A quick search on your favorite store or search engine will show you plenty of inexpensive, reliable home pulse oximeters (finger-in, transmissive photoplethysmographs.
But if the user wants access to the actual data without using a propriety software package, they are out of luck unless they find a way to crack the transmission protocol. I happen to have access to pulse-ox where the protocol has been cracked and the signal can be accessed directly. But if I want to share what I am doing with students, I feel like they should have access to the hardware and software information without fear of violating someone copyright. There are several different types of open hardware pulse sensors.
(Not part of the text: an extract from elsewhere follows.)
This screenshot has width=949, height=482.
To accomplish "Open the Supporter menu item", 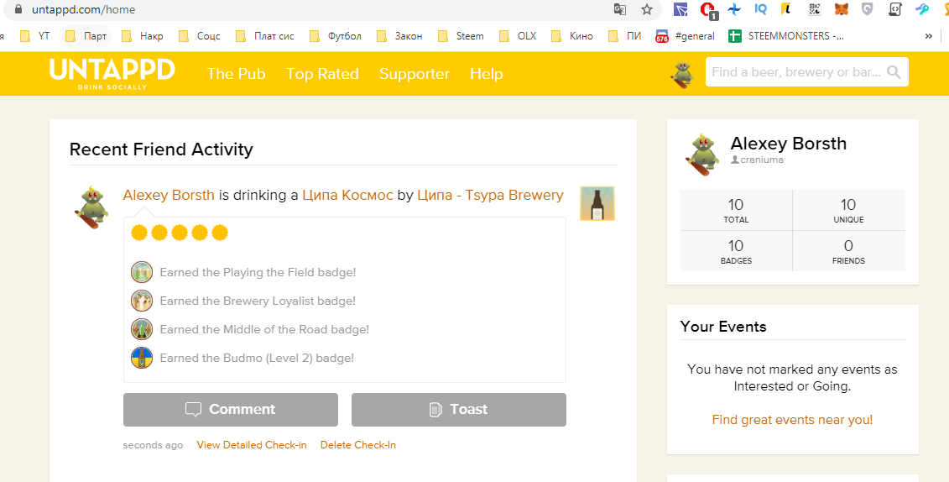I will [x=414, y=74].
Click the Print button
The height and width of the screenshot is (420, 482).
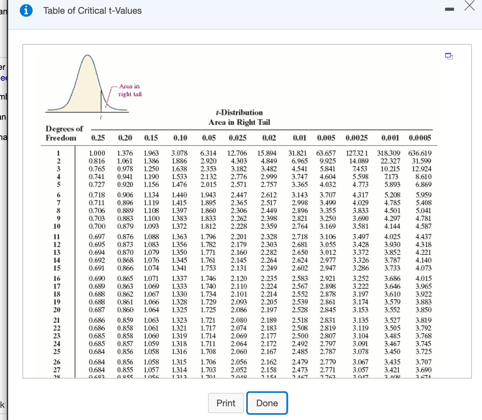pyautogui.click(x=226, y=403)
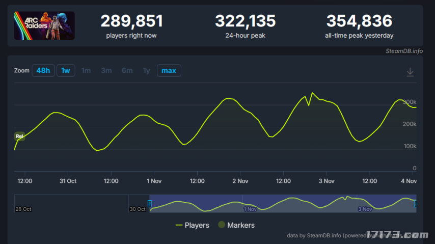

Today I am going to compare a “raw” PPG to one provided by one of these open hardware sensors. I decided to use the Adafruit Circuit Playground Express as the platform for the “firmware”. This way, I can use both the on-board light sensor and the nearest LED to that sensor as one type of pulse sensor. I also added the Pulse Sensor Amped to the circuit as well. Then I plotted the PPG from both sensors on to one plot using the serial plotter in the Arduino IDE.
The Pulse Sensor Amped circuit has some built-in filtering to ignore the so-called “DC” component of the signal. This low frequency signal is not useful for health purposes. The red signal has the DC component filtered out (and the AC component amplified too) whereas the blue signal which is the unfiltered signal directly from the light sensor built in the board is smaller and shows a secondary trend beyond the higher frequency pulse signal.